Remembering the Newark Riots, Fifty Years Later

It's been 50 years since the Newark riots took place, sparked by white police officers beating a black cab driver. Rebecca Carroll, editor of special projects at WNYC and Junius Williams, director of the Abbott Leadership Institute at Rutgers Institute--Newark, attorney and author of Unfinished Agenda: Urban Politics in the Era of Black Power (North Atlantic Books, 2014), talk about the riots (or rebellion, the word Williams uses) and the effects they had on the city, and Karen Rouse, WNYC New Jersey reporter, discusses the mayors elected since the riots, and what their tenures tell us about the city's trajectory.
Junius Williams says people were both helped and hurt by the riots in Newark. Nobody wanted violence, he says, but the rebellion, as he calls it, did affect the power structure in Newark. Black people in Newark were able to gain some political and social power as a result of the rebellion.
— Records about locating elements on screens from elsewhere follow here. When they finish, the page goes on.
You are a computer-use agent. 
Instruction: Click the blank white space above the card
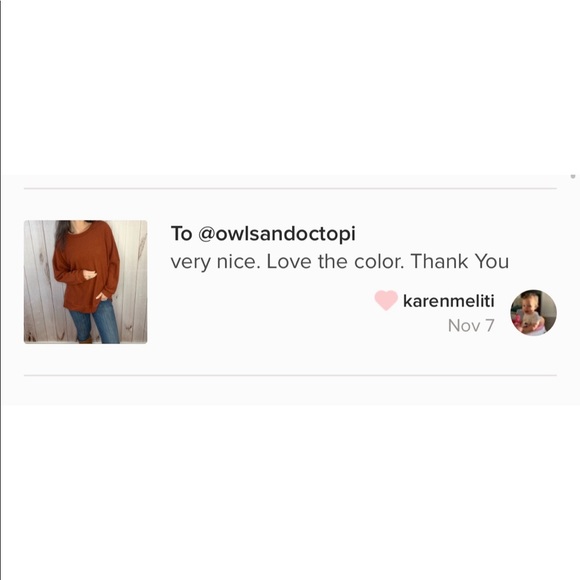pos(290,87)
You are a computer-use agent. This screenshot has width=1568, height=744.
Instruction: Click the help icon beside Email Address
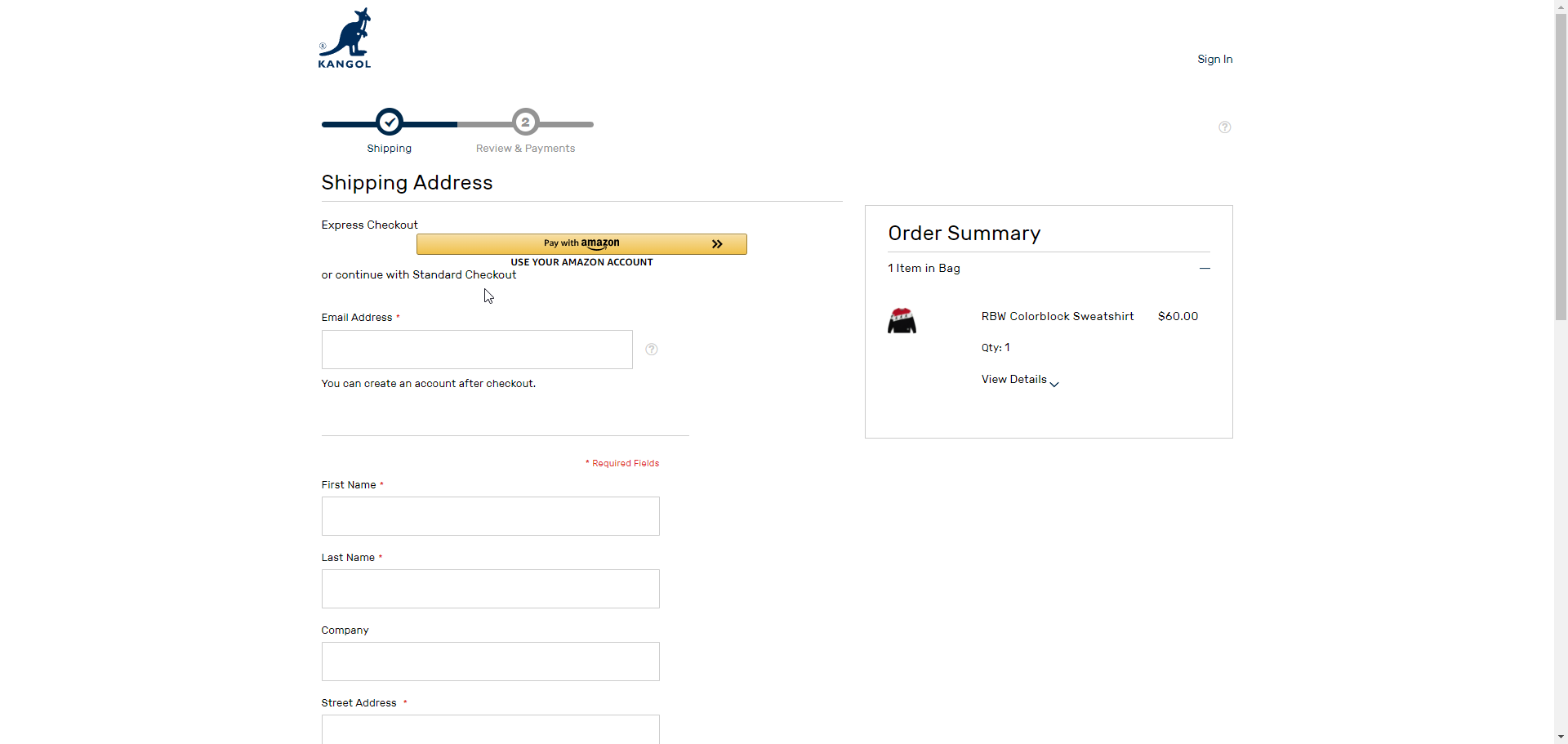(x=652, y=350)
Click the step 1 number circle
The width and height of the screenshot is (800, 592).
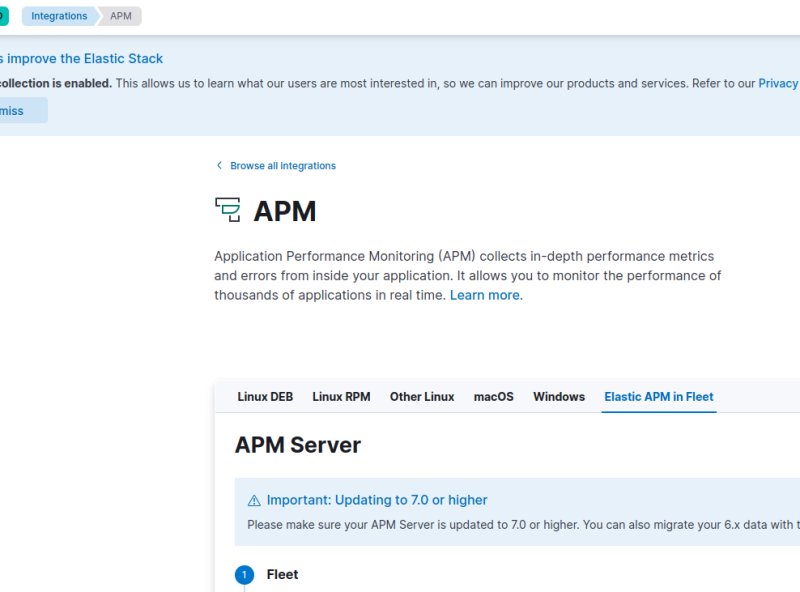coord(244,575)
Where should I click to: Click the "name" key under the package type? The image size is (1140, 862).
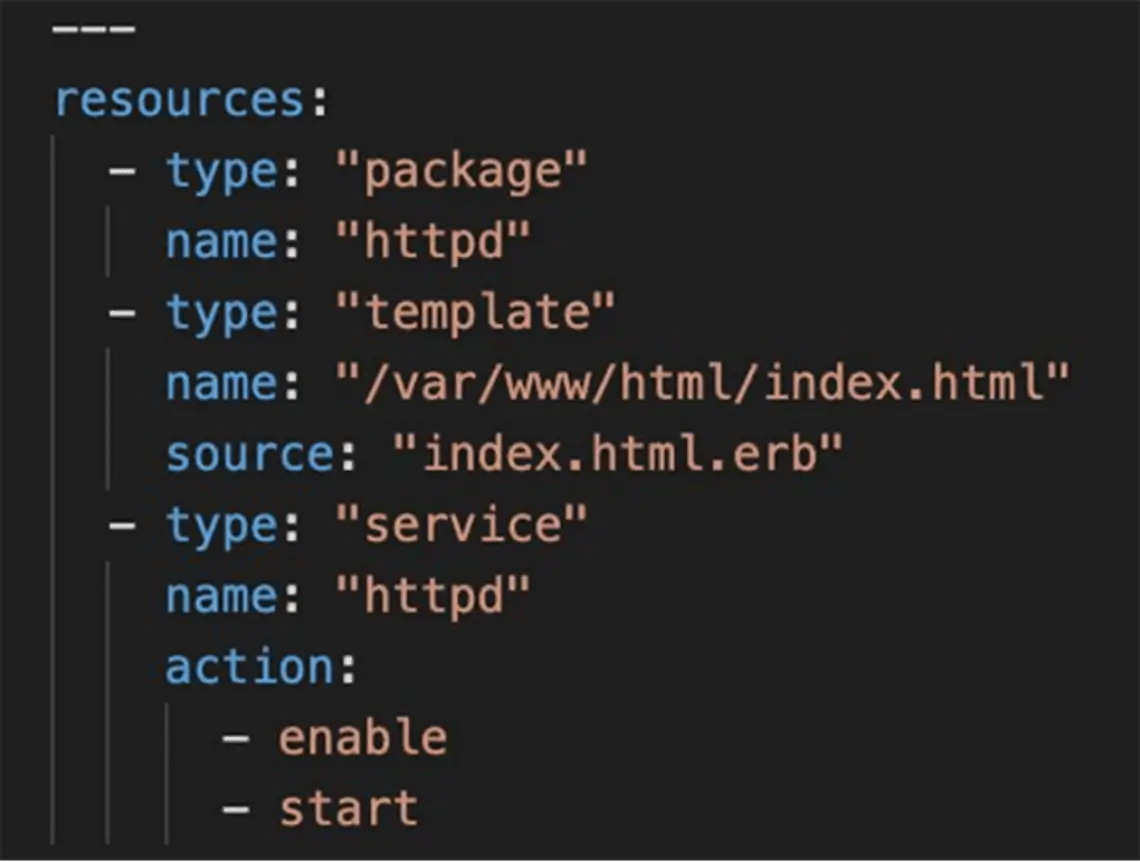pyautogui.click(x=222, y=242)
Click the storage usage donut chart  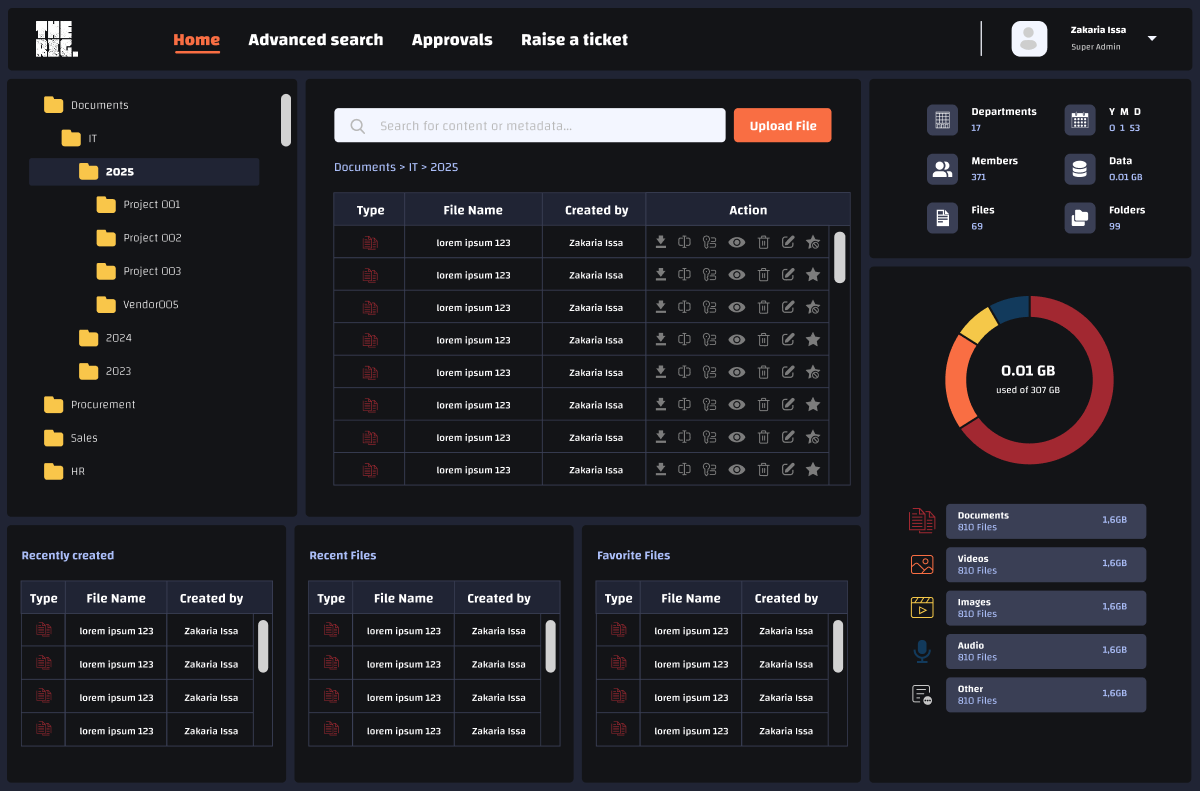[x=1028, y=380]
It's a full house to discuss the 50th anniversary of the Newark rebellion: (l-r) @rouse_karen, @rebel19 & Junius Williams: pic.twitter.com/PvHaA2B3x9
— Brian Lehrer Show (@BrianLehrer) July 12, 2017
Junius Williams says in Newark, in 1967: "People didn't have any other redress for grievance."
— Brian Lehrer Show (@BrianLehrer) July 12, 2017
A caller reminds us it's about what happened *leading up* to 1967. "Newark was a powder keg...Newark was a segregated city."